▶ **Extract**
Riemannian Geometry (Curvature)

The sectional curvature of $M$ at $p$ with respect to $\sigma$

$$
K(p,\sigma)$$

If $M = \mathbb{R}^n$, $K(p, \sigma) = 0$ for all $p$ and all $\sigma$.

Curvature

Definition

The curvature $R$ of a Riemannian manifold $M$ is a correspondence that associates to every pair $X, Y \in \mathcal{X}(M)$ a mapping $R(X, Y):\mathcal{X}(M) \rightarrow \mathcal{X}(M)$ given by

$$
R(X,Y)Z = \nabla_Y \nabla_X Z – \nabla_X \nabla_Y Z + \nabla_{[X,Y]} Z, \;\;\; Z \in \mathcal{X}(M)$$

• Tangent space $T_p M$의 Basis에 대하여 생각해 보면 Since $\left[ \frac{\partial}{\partial x_i}, \frac{\partial}{\partial x_j} \right] = 0$,

  $$
  R\left( \frac{\partial }{\partial x_i}, \frac{\partial }{\partial x_j} \right) \frac{\partial }{\partial x_k} = \left( \nabla_{\frac{\partial }{\partial x_j}} \nabla_{\frac{\partial }{\partial x_i}} – \nabla_{\frac{\partial }{\partial x_i}} \nabla_{\frac{\partial }{\partial x_j}} \right) \frac{\partial}{\partial x_k}$$

Proposition

The curvature $R$ of a Riemannian manifold has the following properties:

• $R$ is bilinear in $\mathcal{X}(M) \times \mathcal{X}(M)$, that is,

  $$
  \begin{align}
  R(fX_1 + gX_2, Y_1) &= fR(X_1, Y_1) + gR(X_2, Y_1) \\
  R(X_1, fY_1 + gY_2) &= fR(X_1, Y_1) + gR(X_1, Y_2) \\
  \end{align}$$

• For any $X,Y \in \mathcal{X}(M)$, the curvature operator $R(X,Y):\mathcal{X}(M) \rightarrow \mathcal{X}(M)$ is linear, that is

  $$
  \begin{align}
  R(X,Y)(Z+W) &= R(X,Y)Z + R(X,Y)W \\
  R(X,Y)fZ &= fR(X,Y)Z
  \end{align}$$

증명은 90P.

▶ **Supplied information**
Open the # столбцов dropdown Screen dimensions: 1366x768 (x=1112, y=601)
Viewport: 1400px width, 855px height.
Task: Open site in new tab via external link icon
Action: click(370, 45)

▶ **Parts of the exercise**
1. Answer these from the curvature notes:
(a) What is $K(p,\sigma)$ when $M = \mathbb{R}^n$?
(b) Which bracket of basis fields is noted to be zero?
(c) On what product is $R$ said to be bilinear?
2. Pick up the notes on curvature in Riemannian geometry after their last line and keep writing them.

▶ **Task-by-task outputs**
1.
(a) $K(p,\sigma) = 0$ for all $p$ and all $\sigma$.
(b) $\left[ \frac{\partial}{\partial x_i}, \frac{\partial}{\partial x_j} \right] = 0$.
(c) On $\mathcal{X}(M) \times \mathcal{X}(M)$.

2.
Remark

사실 $\nabla_{[X,Y]} Z$ 항의 존재는 Curvature가 위와 같은 Bilinear 특성을 가지도록 추가한 것이다.

Bianchi Identity

$$
R(X,Y)Z + R(Y,Z)X + R(Z,X)Y = 0$$

증명은 91p.

Proposition

$$
\begin{align}
(X, Y, Z, T) + (Y, Z, X, T) + (Z, X, Y, T) &= 0 \\
(X, Y, Z, T) &= – (Y, X, Z, T) \\
(X, Y, Z, T) &= – (Y, X, T, Z) \\
(X, Y, Z, T) = (Z, T, Y, X)
\end{align}$$

Note

• From the Levi-Civita Theorem (p55) for Affine Connection

  $$
  X \langle Y, Z \rangle = \langle \nabla_X Y, Z \rangle + \langle Y, \nabla_X Z \rangle$$

  so that

  $$
  \langle \nabla_Y \nabla_X Z, Z \rangle = Y \langle \nabla_X Z, Z \rangle – \langle \nabla_X Z, \nabla_Y Z \rangle$$

  Proof is (Let $K = \nabla_X Z$)

  $$
  \begin{align}
  Y \langle \nabla_X Z, Z \rangle = Y \langle K, Z \rangle = \langle \nabla_Y K, Z \rangle + \langle K, \nabla_Y Z \rangle \\
  Y \langle K, Z \rangle – \langle K, \nabla_Y Z \rangle = \langle \nabla_Y K, Z \rangle \\
  Y \langle \nabla_X Z, Z \rangle – \langle \nabla_X Z, \nabla_Y Z \rangle = \langle \nabla_Y \nabla_X Z, Z \rangle
  \end{align}$$

• Let $[X,Y] = K$. The proof of

  $$
  \langle \nabla_{[X,Y]} Z, Z \rangle = \frac{1}{2}[X, Y]\langle Z, Z \rangle$$

  From the above equation

  $$
  \begin{align}
  K \langle Z, Z \rangle &= \langle \nabla_K Z, Z \rangle + \langle Z, \nabla_K Z \rangle \\
  K \langle Z, Z \rangle &= 2 \langle \nabla_K Z, Z \rangle
  \end{align}$$

Curvature under Christoffel symbol to Riemann Connection

Set $ \frac{\partial}{\partial x_i} = X_i$

$$
R(X_i, X_j)X_k = \sum_l R_{ijk}^l X_l$$

$R_{ijk}^l$ are the components of the curvature $R$ in $(U,x)$.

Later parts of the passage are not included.